A CF Transformation Lens may include the following illustrative items:
- One or more CF Instantiations (CF Transformation Instantiations).
- A set of criteria associated with each CF Node (CF Transformation Node) in each of the CF Transformation Instantiations that determines whether other CF Instantiations may be transformed into the CF Transformation Instantiation. Such criteria may include the following illustrative items: - A list of CF Nodes connected by a Boolean expression which, if present in a CF Instantiation in a manner that satisfies the Boolean expression, will indicate that the CF Transformation Node is present in the CF Transformation Instantiation.
- A list of CF Node Paths and CF Node Directed Paths connected by a Boolean expression which, if present in a CF Instantiation in a manner that satisfies the
Boolean expression, will indicate that the CF Transformation Node is present in the CF Transformation Instantiation.
Figure 20 depicts illustrative CF Instantiations 2002, 2004, and 2006. These may be viewed through a CF Transformation Lens, such as the illustrative CF Transformation Lens 2102 of Figure 21. In Figure 21, the labels next to each CF Node indicate the criteria for that node.

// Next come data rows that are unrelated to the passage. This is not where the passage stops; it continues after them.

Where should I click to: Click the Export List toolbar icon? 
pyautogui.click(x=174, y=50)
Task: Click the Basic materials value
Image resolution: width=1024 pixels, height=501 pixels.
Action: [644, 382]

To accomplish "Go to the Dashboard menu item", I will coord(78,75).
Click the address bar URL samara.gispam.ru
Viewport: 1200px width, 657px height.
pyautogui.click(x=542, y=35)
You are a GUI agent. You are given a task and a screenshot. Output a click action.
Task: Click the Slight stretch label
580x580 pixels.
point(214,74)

The resultant CF Instantiations 2202, 2204, and 2206 are shown in Figure 22. The following illustrative criteria notation are used: 1) A->->B means a directed path from CF Node A to CF Node B, 2) A->B means a CF Arc from A to B, and 3) A OR B means the presence of either node A or B. Each CF Instantiation that results from the transformation may include all nodes in the CF Transformation Instantiation for which the criteria are satisfied when compared against the original CF Instantiation prior to its transformation. The transformation of CF Instantiations may or may not create new CF Instantiations. Such transformed CF Instantiations may exist virtually. For example, the Matching Engine or Navigation components described above may utilize transformations during the matching or navigation process but not actually save the CF Instantiations created by the transformations.

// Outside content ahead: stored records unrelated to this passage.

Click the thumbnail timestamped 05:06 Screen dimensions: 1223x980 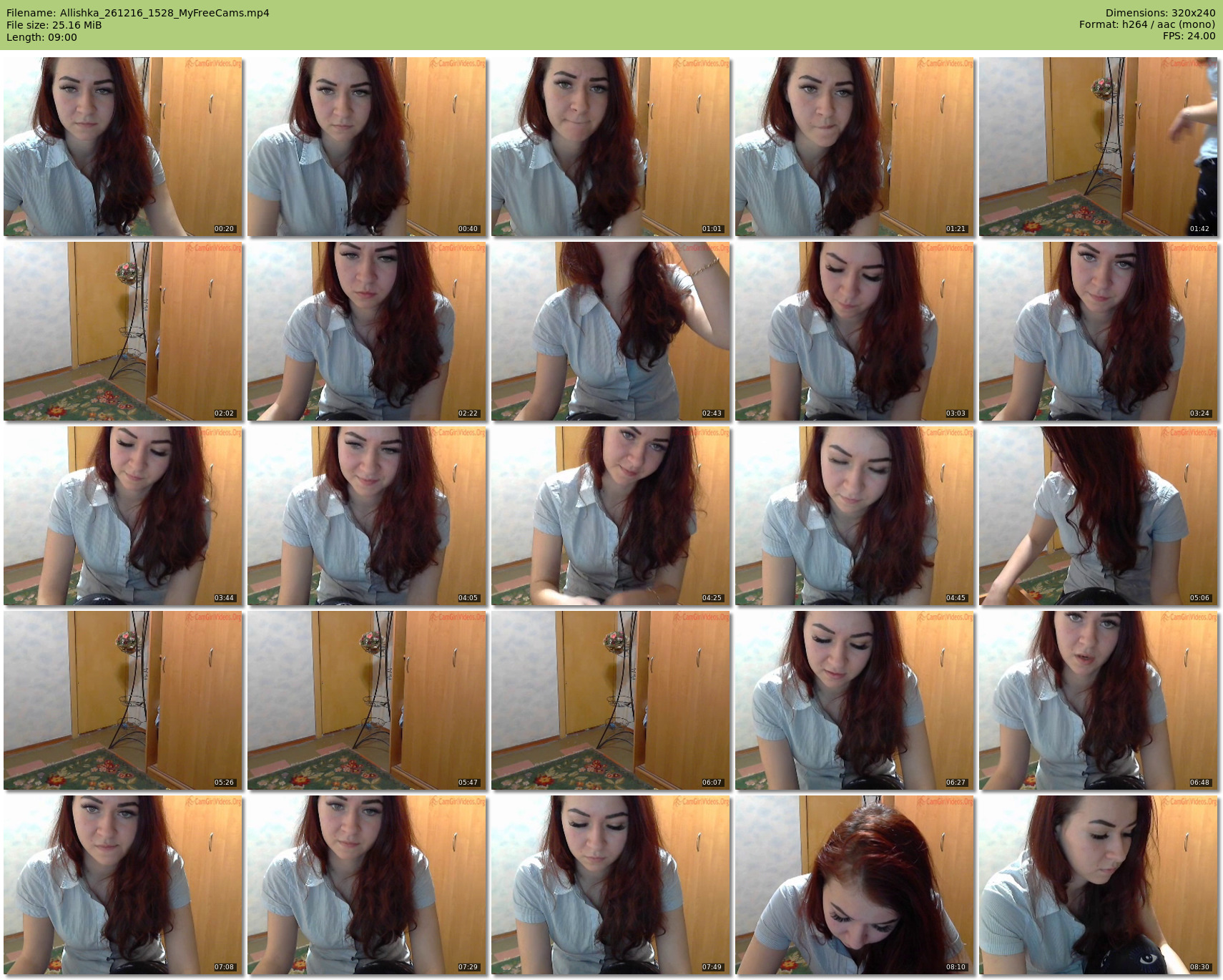point(1098,516)
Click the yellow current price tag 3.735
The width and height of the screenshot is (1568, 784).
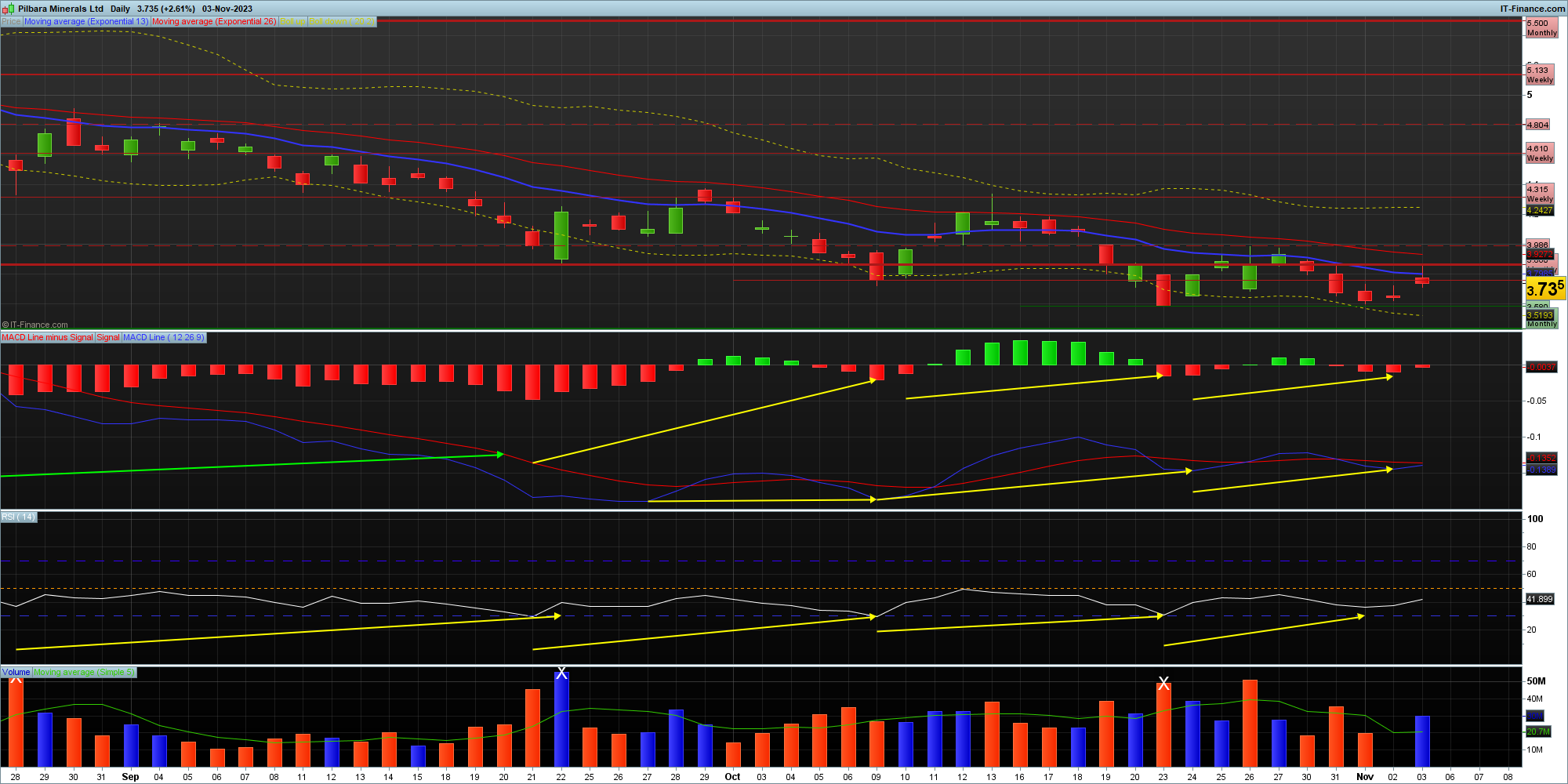click(1544, 289)
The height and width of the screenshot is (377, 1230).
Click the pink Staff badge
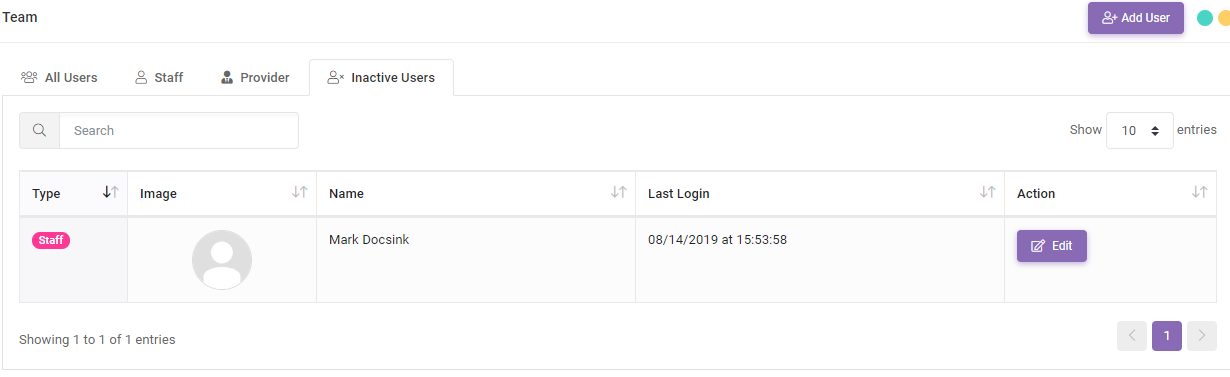(51, 240)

Integration with Conventional Matching Methods
CF Matching approaches consistent with the present invention may be implemented in conjunction with conventional matching methods to provide CF Classifications for those Targets. For purposes of example only, a standard keyword based search may be considered a conventional method. When used in conjunction with a conventional method, CF matching, navigation, and visualization tools consistent with the present invention may appear to the Searcher simultaneously with the conventional method, and the Searchers will interact with the two methods as described below with reference to Figure 23.
The Searcher may utilize a conventional method to generate a set of Targets. For example, the Searcher may use a keyword-based search to generate a set of Targets. The program obtains the Searcher's method for searching with the conventional method and translates it into a CF Instantiation, i.e. a Translated CF Instantiation (step 2302). This may be done, for example, by receiving user input that identifies the parameters used for the conventional method, such as the keywords used for a keyword search. Then, the program searches the existing CF Instantiation Library for CF
Instantiations that may already be associated with one or more of the located Targets (step 2304). When the located targets are not referenced in the CF Instantiation Library, new CF Instantiations may be created for those targets and added to the CF Instantiation Library by the program which accesses those targets over the network (step 2305). The CF Instantiations may be flat, based on words, images, or other information contained in the target, or may be hierarchical CF Instantiations created by passing those words, images, or other information through one or more CF Transformation Lenses. The program creates a union of the Translated CF Instantiation and the CF Instantiations of the located Targets to form a new Search CF Instantiation (step 2306). The program then performs a matching of the Search CF Instantiation with CF
Instantiations in the CF Instantiation Library (CFIL), including CF Instantiation that were created in step 2305 (step 2308). For CF Instantiations in the CFIL determined to match (Matches) the Search CF Instantiation (with the matching as defined by a threshold on the degree of match), the program constructs the CF Search Dictionary by creating a CF Instantiation that represents the union of CF Nodes and CF Arcs in the Matches (step 2310). The CF Search Dictionary includes the relative count for each CF Node and CF Arc of the number of CF Instantiations in the Matches that contained that CF Node or CF Arc.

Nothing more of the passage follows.